Tuesday, February 14, 2012

Competitions, Theatre and Book Reviews in this issue

Even superheroes are trying to Beat the Bank!

This week two superheroes - or at least people who thought they would attempt to be - tried to break into the Beat the Bank vaults at East Coast Radio.

‘Superman’ and ‘Batman’ even went as far as abseiling down the side of the station’s building, on Umhlanga Rocks Drive, to see which vaults would be full of cash and which would trigger the alarm. As they learnt the hard way, the only way to actually get into the vaults is over the phone!

The best way to win in Beat the Bank is to listen out to East Coast Radio for the signal to call in. The lucky listener on line seven then has the chance to open as many bank vaults as they like and take all the cash in each one as they go. But they’d better be warned, some vaults trigger an alarm which will leave the player empty handed.

Beat the Bank Beat the Bank wraps up on 24 February, so make sure you tune in for the signal to call and play in the next two weeks!

Boesman & Lena is coming to the Catalina 

Athol Fugard’s classic story of two coloured people trapped in a struggle for freedom and dignity set during apartheid South Africa, to be staged at the Catalina theatre, Wilsons Wharf for a season designed primarily as a study aid to high school learners, from the 27 February – 16 March 2012.

Directed by Daisy Spencer and starring Rory Booth and Caitlan Kilburn in the title roles, with Mthokozisi Zulu as "Outa", this production takes place in the course of a single evening, following Boesman and Lena’s story as they journey across the mudflats of the Swartkops River near Port Elizabeth, carrying all their belongings, as they have been uprooted from their home which has been bulldozed by the white authorities in order to drive them and other blacks and coloureds in the segregated settlement further away from their white neighbours.

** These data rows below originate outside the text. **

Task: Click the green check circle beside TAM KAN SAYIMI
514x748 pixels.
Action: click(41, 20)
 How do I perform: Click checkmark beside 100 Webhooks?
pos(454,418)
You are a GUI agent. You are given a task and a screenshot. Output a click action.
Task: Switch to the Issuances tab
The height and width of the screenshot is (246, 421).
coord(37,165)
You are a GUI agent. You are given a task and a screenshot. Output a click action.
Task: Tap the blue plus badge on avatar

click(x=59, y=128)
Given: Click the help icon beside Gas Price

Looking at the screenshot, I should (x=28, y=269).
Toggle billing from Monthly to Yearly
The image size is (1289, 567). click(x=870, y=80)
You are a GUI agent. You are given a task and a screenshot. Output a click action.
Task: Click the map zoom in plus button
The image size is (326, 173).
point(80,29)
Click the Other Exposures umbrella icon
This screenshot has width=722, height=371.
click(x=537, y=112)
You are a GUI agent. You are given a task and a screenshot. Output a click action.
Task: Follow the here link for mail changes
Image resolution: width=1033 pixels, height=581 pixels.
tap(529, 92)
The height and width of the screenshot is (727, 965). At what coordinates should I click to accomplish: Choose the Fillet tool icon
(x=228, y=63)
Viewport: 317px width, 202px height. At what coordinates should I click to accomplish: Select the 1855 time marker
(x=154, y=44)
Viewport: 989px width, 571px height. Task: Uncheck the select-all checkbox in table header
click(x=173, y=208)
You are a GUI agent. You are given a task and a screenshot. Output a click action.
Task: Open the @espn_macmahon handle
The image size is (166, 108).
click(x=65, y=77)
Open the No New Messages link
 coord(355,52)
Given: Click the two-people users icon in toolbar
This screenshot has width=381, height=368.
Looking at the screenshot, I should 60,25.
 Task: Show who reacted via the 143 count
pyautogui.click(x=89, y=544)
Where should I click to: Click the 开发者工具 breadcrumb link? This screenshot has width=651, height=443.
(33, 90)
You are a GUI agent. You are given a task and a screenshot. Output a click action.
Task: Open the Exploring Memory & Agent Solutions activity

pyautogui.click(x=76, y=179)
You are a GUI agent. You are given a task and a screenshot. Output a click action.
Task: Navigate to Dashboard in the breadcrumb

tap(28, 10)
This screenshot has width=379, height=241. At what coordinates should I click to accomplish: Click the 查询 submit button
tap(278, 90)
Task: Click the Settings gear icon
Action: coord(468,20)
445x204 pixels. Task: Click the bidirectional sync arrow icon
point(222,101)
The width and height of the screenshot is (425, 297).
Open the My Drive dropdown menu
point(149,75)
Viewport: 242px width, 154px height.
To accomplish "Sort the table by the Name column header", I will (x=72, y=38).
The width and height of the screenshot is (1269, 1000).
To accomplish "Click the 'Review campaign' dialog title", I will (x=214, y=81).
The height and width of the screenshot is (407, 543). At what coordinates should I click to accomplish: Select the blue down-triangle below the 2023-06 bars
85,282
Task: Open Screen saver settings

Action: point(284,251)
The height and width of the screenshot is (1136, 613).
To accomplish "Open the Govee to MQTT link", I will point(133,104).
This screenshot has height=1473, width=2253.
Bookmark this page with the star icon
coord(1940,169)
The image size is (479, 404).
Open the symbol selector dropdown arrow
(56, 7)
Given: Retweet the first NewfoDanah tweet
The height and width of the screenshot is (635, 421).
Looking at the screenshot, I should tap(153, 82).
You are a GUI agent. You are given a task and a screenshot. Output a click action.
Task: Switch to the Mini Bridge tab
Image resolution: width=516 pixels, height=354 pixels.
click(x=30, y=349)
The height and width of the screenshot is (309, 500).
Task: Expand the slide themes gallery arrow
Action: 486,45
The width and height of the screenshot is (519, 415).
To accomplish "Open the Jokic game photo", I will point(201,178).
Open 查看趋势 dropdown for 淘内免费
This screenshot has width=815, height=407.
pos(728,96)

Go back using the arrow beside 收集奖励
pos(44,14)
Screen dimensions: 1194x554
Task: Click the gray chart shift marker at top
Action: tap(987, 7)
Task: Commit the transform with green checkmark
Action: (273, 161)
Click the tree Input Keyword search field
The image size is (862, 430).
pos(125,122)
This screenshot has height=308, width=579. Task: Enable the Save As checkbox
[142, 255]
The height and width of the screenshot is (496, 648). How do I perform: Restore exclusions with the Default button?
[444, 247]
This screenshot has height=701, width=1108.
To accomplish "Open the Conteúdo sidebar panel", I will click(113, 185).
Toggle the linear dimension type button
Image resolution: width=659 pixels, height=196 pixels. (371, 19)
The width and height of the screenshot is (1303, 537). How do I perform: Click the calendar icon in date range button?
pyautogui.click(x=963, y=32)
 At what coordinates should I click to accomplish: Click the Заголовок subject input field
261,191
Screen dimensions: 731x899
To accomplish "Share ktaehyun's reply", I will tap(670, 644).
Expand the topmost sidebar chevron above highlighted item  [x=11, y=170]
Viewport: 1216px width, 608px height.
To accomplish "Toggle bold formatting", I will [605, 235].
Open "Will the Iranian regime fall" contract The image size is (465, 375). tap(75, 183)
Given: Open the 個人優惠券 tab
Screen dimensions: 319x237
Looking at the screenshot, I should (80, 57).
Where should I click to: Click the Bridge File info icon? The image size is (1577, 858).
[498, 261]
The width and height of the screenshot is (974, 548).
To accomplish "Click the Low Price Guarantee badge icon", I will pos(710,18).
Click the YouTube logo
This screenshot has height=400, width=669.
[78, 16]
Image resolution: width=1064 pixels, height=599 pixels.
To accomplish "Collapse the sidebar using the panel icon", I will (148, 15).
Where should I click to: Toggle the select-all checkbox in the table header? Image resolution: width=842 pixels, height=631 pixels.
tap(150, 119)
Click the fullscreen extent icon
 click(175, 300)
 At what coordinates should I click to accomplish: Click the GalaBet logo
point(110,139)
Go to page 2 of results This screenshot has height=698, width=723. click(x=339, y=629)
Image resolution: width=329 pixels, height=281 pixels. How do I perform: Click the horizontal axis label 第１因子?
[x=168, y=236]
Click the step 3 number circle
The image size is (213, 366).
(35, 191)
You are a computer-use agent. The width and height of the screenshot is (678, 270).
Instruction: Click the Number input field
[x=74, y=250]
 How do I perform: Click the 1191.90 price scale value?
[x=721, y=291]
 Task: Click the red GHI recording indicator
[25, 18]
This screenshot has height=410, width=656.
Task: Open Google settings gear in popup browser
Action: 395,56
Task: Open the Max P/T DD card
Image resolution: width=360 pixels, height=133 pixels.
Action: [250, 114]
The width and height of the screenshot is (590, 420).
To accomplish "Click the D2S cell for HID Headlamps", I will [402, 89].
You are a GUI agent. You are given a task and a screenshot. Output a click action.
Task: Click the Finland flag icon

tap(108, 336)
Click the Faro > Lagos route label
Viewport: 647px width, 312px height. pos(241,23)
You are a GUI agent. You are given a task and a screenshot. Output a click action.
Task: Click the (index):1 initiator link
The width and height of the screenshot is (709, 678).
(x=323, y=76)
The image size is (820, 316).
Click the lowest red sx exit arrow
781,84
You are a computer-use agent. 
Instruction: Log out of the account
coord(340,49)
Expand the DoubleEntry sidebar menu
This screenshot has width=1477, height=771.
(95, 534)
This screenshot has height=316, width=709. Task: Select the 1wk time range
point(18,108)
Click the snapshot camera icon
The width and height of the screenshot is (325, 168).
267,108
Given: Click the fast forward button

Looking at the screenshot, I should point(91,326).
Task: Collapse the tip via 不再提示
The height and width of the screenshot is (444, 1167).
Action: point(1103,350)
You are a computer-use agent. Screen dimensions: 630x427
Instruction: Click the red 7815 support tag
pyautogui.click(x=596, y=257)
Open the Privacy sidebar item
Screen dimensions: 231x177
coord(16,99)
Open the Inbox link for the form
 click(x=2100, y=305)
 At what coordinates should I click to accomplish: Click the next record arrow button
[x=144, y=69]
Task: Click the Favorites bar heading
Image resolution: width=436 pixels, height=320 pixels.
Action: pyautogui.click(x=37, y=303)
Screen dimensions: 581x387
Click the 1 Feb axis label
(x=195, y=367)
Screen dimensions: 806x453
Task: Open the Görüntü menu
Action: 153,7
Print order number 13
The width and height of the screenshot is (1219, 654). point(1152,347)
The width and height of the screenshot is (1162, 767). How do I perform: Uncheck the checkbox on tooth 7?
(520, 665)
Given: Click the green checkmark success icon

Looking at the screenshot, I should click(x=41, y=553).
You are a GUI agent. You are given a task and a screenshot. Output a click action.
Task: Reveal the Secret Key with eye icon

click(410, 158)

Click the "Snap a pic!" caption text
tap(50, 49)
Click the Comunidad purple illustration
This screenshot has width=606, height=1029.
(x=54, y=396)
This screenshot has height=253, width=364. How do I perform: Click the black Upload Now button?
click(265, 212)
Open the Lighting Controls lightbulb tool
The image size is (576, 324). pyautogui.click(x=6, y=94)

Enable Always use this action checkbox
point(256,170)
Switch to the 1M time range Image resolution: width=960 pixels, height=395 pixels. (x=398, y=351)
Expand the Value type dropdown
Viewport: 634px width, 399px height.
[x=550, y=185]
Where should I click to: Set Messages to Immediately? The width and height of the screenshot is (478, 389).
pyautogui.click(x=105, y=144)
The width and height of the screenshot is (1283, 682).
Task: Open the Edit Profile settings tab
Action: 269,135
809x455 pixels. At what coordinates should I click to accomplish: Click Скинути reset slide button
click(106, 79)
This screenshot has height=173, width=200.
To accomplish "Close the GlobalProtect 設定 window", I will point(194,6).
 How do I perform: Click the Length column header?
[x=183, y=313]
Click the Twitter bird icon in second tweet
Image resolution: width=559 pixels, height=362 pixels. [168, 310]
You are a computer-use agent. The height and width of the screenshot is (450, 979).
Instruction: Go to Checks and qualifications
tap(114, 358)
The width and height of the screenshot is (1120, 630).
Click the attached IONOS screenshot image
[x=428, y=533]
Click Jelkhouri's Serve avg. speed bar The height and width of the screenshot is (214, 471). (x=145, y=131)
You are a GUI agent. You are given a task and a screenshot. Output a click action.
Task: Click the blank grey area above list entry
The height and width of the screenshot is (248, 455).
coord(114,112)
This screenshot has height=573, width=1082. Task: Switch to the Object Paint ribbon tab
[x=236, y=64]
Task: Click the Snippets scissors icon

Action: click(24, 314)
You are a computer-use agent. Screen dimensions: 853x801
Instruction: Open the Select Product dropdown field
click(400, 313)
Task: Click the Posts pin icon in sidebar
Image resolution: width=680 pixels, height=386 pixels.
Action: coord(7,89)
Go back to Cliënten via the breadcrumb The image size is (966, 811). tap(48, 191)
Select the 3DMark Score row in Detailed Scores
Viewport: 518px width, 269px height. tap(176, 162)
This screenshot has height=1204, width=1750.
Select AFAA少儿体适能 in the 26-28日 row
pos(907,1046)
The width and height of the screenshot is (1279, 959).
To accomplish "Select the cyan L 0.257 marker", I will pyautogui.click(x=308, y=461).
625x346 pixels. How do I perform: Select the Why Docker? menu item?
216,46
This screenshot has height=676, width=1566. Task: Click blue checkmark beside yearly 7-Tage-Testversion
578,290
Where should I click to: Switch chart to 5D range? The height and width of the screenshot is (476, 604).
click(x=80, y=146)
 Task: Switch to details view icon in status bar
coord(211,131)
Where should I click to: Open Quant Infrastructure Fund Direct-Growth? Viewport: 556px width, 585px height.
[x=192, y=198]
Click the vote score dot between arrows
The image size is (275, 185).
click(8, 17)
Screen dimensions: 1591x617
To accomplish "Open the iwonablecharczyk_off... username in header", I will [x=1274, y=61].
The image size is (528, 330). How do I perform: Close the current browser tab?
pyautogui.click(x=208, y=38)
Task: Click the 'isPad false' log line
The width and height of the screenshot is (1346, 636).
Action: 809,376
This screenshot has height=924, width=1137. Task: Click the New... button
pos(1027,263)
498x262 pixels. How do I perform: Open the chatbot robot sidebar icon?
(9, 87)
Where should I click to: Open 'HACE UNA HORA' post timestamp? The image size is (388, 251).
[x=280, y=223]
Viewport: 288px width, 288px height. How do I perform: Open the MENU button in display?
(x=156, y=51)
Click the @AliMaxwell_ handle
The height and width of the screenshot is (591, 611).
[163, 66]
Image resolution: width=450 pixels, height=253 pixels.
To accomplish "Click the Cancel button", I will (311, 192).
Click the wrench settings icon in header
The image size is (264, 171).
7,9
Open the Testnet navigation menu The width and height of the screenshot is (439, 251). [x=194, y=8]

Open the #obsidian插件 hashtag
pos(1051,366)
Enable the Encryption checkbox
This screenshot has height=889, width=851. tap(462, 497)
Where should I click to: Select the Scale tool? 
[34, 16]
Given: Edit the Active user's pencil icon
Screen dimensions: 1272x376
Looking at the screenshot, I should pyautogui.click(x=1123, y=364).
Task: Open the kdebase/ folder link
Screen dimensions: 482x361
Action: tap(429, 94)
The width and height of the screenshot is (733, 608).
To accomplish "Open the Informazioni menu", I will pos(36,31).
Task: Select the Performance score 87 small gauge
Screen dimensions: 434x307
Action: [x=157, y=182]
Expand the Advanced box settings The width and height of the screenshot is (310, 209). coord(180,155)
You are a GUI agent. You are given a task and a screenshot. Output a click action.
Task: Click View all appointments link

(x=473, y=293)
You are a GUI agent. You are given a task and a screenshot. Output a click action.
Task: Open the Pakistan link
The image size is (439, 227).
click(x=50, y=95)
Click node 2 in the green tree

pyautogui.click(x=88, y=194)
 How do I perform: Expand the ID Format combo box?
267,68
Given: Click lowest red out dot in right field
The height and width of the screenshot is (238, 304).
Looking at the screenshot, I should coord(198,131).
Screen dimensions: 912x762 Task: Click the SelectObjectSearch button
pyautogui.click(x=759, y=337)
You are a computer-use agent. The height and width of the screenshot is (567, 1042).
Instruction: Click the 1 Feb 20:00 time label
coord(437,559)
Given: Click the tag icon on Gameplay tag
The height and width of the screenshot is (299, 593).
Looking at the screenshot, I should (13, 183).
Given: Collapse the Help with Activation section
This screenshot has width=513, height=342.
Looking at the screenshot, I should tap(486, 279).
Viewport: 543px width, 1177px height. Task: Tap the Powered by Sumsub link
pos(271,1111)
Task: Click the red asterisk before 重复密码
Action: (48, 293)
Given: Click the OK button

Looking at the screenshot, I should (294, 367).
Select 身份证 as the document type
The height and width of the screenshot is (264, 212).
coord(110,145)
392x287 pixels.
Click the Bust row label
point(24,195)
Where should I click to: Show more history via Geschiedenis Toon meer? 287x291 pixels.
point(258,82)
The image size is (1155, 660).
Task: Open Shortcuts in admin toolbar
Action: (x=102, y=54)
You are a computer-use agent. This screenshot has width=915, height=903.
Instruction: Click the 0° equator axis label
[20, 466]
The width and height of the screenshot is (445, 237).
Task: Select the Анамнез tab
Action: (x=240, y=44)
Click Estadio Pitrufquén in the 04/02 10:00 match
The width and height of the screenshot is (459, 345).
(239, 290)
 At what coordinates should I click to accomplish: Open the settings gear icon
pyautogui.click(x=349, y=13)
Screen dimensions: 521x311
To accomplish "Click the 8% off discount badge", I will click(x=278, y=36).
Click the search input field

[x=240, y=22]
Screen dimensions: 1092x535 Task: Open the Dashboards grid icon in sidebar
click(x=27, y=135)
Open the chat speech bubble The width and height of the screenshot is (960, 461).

Fugard described an encounter he had that influenced the creation of Boesman and Lena: on a hot August day in 1965, Fugard and two friends were driving along a rural road when they saw an old woman trudging along with all of her worldly possessions tied up in a bundle on her head. They stopped and offered her a ride. She cried at their unexpected kindness, and during the fifteen-mile trip to a farm up the road, she told them about the death of her husband three days earlier and her nine missing children. If Fugard and his companions hadn't stopped to offer her a ride, she would have followed her plan to sleep in a stormwater drain that night and continue her long journey the next day.

Boesman and Lena premiered in Grahamstown at the Rhodes University Little Theatre in 1969 with Fugard himself in the role of Boesman and Yvonne Bryceland as Lena. Glyn Day, a white actor, played the part of Outa in blackface. When the curtain rang down at the end of the play there was a moment of silence and then followed round after round of applause from the distinguished first-night audience. The cast took eight curtain calls.

Daisy Spencer says this about the current production: “If you have ever had the fortune of meeting a coloured person, I’m sure you will agree that we are a very special, amusing and interesting race. Yet as unique as we are, we are constantly conflicted by our lack of a sense of belonging. We metamorphosise into whomever we need to be to entertain the people we are surrounded by, which often leaves us unsure of who we really are. Yes, race is one of the themes Boesman and Lenahighlights, but far beyond this, Athol Fugard presents two people whose pain and suffering is as stark as their surroundings, made worse by man's cruelty to man - the secret pain we all inflict upon each other in our closest relationships. It is a struggle to find the strength it takes to break free from what holds one back from finding out who one really is, and more importantly, what one's value is”.
DATES:                              27 February – 16 March 2012
TIMES:                                School Groups: 11am Weekdays
Public Performance:          Fri and Sat: 8pm, Sun: 6pm (Two Weekends Only)
PRICE:                                Schools: R45 (One teacher free for every 10 scholars)
                                             Public: R 75 (Pensioners R60)
BOOKINGS:               or the 031 305 6889

Book Reviews

The Tree Whisperer by Pieter Scholtz

A wonderful tale set in a magical forest.  It's all about a man who discovers a wonderful
creature in this forest and together they have a wonderful adventure in the forest
and all over the North Coast of South Africa.  

Really easy to read and a enjoyable read.

Rating 4/5 

The Tree Whisperer is available at Adams Bookshop at Musgrave Centre, Durban.

Living with Haiku - by Pieter Scholtz and Andrew Verster

This book features some wonderful Haiku (Japanese poetry form)  written by
Pieter Scholtz together with some amazing drawings by world famous artist
Andrew Verster.  There is so much detail in the Haiku's and the Drawings.

Well worth the read.

Rating 4/5

Living with Haiku is available at Adams Bookshop at Musgrave Centre, Durban.